You will need more than a Covid ‘risk calculator’ to avoid catching Covid


Photo credit: the_burtons – Getty Images

With ever-changing vaccination and masking mandates, how do you know how risky the average social situation is when it comes to contracting Covid-19? Enter Covid Risk Calculators, research-inspired tools meant to help the average person determine their level of Covid risk in a variety of situations, from crowded groups of people vaccinated to half-empty planes with a mix of people vaccinated and not. vaccinated.

Covid risk calculators (like this one from Project Microcovid) ask for information that typically includes the number of people present, masking policies, room size, vaccination status, and sometimes even the type of vaccine to obtain a more accurate reading of your risk, and often aren’t peer reviewed.

But how reliable are these calculators and their algorithms?

“While it can be interesting, I think these types of calculators can sometimes create a false sense of security,” says Hannah Newman, MPH, director of epidemiology at Lenox Hill Hospital in New York City.

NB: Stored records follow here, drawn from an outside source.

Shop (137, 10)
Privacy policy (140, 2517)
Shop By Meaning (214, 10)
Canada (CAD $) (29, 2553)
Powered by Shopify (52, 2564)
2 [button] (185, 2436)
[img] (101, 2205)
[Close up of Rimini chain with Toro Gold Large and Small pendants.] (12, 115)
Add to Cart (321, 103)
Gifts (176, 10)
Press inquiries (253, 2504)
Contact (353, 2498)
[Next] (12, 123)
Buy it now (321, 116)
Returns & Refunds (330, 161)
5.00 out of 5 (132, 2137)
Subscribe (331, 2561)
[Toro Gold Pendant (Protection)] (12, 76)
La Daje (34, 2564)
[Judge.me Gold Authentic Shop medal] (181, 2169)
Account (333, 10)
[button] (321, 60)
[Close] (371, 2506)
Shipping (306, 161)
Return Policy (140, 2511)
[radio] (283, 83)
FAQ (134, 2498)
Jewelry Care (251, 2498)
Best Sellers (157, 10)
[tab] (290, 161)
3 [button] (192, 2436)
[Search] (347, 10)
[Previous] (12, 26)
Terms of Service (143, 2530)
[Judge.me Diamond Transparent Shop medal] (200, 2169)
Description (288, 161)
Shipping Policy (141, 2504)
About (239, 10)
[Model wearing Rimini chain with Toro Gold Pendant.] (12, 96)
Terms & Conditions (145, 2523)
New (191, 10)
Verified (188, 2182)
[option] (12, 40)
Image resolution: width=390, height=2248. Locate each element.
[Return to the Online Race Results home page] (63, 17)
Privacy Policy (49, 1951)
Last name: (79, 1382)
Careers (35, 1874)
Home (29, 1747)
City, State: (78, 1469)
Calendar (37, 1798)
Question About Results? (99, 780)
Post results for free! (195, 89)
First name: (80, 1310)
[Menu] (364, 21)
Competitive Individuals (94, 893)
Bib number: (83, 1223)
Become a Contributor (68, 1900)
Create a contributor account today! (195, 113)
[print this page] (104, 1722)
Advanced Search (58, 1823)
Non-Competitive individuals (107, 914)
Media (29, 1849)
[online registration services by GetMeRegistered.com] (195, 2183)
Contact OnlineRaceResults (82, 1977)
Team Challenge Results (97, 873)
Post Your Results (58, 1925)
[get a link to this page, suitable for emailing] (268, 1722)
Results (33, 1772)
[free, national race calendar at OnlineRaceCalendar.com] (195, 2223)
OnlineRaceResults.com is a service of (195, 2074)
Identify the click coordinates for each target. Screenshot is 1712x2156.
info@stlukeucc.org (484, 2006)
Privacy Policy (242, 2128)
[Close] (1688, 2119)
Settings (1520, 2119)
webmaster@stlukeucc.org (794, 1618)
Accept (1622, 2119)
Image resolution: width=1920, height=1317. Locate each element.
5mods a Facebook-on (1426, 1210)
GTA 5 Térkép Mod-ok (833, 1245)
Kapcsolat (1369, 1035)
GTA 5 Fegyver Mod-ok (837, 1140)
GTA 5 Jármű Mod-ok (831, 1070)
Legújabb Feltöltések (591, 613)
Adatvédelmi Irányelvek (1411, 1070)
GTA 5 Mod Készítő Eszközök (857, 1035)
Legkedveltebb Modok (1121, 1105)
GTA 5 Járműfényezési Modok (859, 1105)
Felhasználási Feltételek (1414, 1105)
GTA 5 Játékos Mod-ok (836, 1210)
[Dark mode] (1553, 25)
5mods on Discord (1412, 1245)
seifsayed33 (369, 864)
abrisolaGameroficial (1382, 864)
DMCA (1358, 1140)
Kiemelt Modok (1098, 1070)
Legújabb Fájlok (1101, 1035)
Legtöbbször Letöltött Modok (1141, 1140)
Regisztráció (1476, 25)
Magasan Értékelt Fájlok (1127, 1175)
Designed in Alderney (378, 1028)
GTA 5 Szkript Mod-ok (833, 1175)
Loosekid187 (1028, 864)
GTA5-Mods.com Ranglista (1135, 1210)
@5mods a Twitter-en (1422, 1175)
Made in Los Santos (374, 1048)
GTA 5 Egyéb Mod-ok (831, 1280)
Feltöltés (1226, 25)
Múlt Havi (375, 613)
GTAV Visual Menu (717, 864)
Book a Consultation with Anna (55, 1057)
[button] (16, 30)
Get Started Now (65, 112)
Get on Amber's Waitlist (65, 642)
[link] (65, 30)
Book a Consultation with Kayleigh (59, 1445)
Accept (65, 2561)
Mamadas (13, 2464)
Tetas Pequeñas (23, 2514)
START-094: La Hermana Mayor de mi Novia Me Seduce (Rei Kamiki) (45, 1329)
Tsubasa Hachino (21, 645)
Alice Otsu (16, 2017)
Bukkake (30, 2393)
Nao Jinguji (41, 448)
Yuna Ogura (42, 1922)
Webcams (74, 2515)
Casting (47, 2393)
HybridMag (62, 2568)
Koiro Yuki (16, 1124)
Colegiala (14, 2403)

Does this mean Covid calculators are useless? Not enough. “At the end of the day, these are useful tools, but not the rule,” she says. “Too often I see people using survival as the only endpoint, failing to recognize that there are many unwanted outcomes that are not death, but remain debilitating and have long term impact (such as exposing potentially a person at risk for Covid). “

Photo credit: Men's health

Photo credit: Men’s health

Newman wants you to think of every Covid protective measure as a layer to reduce your risk to the best of your ability, like masking, social distancing, and ventilation, with vaccination as the benchmark. “The more layers we can put on, the more confident we can be about our health and safety,” she says.

That said, Newman does have a calculator that she believes the public can benefit from. “I’m impressed with the TH Chan School of Public Health Harvard’s risk calculator for indoor environments, which captures risk factors on a sliding scale,” she says.

Ultimately, Newman believes there is no such thing as a zero risk rally, but we can all work to reduce that to the best of our ability. “Risk calculation tools, as long as they are based on verified and accurate data, of course, are not a perfect science,” Newman says. “But can be helpful for someone to choose the types of risks they are willing to take.”